Albanese no fue el único en adoptar esta postura; el profesor Eyal Weizman, destacado arquitecto e intelectual, también anunció su retirada del festival en solidaridad con estos principios. Weizman es profesor de culturas espaciales en Goldsmiths, Universidad de Londres, y es conocido por su activismo académico contra las políticas de ocupación.
El Festival de Hay se está celebrando actualmente en Hay-on-Wye, Gales, Reino Unido, y se extenderá hasta finales de mayo. El festival está considerado uno de los eventos culturales y literarios más importantes del mundo, por lo que la retirada de figuras destacadas de los derechos humanos es motivo de preocupación internacional.
La relatora especial de la ONU subrayó en una publicación en la plataforma X que los valores humanos son indivisibles y no pueden estar condicionados a circunstancias específicas. Afirmó que el silencio ante las violaciones no debe ser el precio de la comodidad ni del prestigio cultural, y consideró la retirada como un grito de protesta contra el continuo apoyo a los asentamientos.
Los datos oficiales del festival muestran que Airbnb está asociado al evento como socio estratégico y patrocinador oficial, un hecho que ha generado críticas por parte de defensores de los derechos humanos. La empresa enfrenta constantes críticas internacionales por ofrecer propiedades ubicadas en asentamientos construidos sobre tierras palestinas robadas.
Esta postura coincide con el ritmo acelerado de la actividad de asentamientos en Cisjordania y Jerusalén Este desde que el actual gobierno de ocupación israelí asumió el poder a finales de 2022. Los informes indican una expansión sin precedentes de los asentamientos, lo que constituye una clara violación del derecho internacional.
Las estadísticas indican que hay aproximadamente 750.000 colonos israelíes repartidos en cientos de asentamientos y puestos avanzados por toda Cisjordania.

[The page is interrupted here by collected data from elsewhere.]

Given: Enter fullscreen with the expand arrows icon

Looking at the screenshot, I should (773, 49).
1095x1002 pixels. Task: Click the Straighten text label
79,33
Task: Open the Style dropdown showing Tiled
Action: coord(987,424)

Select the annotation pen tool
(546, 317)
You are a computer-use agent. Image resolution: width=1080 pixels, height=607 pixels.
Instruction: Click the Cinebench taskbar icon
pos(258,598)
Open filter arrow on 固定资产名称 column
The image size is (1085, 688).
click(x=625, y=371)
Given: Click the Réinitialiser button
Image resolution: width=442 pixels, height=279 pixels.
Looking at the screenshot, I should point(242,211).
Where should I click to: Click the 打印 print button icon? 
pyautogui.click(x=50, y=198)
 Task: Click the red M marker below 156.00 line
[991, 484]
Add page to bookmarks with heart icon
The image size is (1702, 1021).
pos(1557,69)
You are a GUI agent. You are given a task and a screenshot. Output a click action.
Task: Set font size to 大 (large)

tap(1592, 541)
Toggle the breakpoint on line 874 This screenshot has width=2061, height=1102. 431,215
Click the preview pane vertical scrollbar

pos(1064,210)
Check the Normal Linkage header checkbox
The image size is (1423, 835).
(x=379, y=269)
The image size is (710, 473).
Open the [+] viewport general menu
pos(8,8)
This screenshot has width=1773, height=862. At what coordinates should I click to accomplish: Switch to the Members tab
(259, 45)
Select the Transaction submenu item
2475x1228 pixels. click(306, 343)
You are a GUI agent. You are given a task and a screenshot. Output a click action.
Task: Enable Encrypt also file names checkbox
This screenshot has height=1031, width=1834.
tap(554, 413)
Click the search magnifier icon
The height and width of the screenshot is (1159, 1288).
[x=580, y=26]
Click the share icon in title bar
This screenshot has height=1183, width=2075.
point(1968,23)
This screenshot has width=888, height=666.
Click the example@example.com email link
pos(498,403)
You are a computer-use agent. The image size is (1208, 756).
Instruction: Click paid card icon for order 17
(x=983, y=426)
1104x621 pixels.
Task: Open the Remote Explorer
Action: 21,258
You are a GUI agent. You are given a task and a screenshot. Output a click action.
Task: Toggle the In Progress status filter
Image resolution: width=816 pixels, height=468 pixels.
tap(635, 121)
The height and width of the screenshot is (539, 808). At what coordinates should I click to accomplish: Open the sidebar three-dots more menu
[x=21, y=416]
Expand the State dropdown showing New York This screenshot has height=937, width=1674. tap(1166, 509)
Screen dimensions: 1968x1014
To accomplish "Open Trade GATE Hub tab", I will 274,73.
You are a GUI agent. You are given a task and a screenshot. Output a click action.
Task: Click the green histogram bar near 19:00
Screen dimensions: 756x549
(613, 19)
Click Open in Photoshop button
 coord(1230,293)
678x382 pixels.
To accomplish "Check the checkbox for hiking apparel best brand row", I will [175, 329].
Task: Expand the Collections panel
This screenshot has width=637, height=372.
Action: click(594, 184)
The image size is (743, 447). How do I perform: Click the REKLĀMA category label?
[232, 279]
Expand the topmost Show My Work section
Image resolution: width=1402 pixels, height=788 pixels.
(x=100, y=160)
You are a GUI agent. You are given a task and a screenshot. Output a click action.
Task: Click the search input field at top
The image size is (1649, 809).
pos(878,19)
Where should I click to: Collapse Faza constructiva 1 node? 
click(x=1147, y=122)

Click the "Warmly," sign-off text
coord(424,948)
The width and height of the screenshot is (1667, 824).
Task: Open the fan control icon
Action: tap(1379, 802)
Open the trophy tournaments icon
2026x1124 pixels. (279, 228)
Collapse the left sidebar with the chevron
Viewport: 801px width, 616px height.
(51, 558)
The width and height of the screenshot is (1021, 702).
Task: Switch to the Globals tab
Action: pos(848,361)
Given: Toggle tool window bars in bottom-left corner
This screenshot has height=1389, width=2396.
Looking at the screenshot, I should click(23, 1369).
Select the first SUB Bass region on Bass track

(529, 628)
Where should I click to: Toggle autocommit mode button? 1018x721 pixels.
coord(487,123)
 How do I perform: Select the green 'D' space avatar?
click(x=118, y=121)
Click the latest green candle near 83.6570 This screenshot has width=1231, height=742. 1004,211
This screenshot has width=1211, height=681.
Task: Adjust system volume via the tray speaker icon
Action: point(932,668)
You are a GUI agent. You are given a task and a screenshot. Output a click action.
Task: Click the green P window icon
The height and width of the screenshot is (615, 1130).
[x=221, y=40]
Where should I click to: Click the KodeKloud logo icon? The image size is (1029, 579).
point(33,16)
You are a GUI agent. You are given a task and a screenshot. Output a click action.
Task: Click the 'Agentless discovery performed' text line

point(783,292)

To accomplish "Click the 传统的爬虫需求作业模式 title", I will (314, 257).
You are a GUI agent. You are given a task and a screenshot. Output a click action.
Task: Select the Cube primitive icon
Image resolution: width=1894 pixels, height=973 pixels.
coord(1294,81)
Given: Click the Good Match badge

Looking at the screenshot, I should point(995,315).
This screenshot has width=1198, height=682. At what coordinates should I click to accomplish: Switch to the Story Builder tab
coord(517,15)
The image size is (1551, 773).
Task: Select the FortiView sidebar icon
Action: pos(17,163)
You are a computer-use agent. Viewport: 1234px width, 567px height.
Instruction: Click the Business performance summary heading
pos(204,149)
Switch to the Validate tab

De ellos, cerca de un cuarto de millón residen en Jerusalén Este ocupada, lo que complica aún más las perspectivas de un Estado palestino geográficamente contiguo.
La expansión de los asentamientos estuvo acompañada de una escalada de violencia sobre el terreno por parte del ejército de ocupación y los colonos, incluyendo la demolición generalizada de estructuras y medios de subsistencia palestinos. Según los observadores, estas medidas buscan imponer una nueva realidad que allane el camino para la anexión formal de Cisjordania a la soberanía israelí.
En un hecho relacionado, un informe de la Comisión de Resistencia al Muro y los Asentamientos reveló que la ocupación israelí llevó a cabo decenas de demoliciones tan solo el mes pasado. Estas demoliciones tuvieron como objetivo viviendas habitadas e instalaciones agrícolas en las gobernaciones de Jerusalén, Ramala y Belén, desplazando a decenas de familias.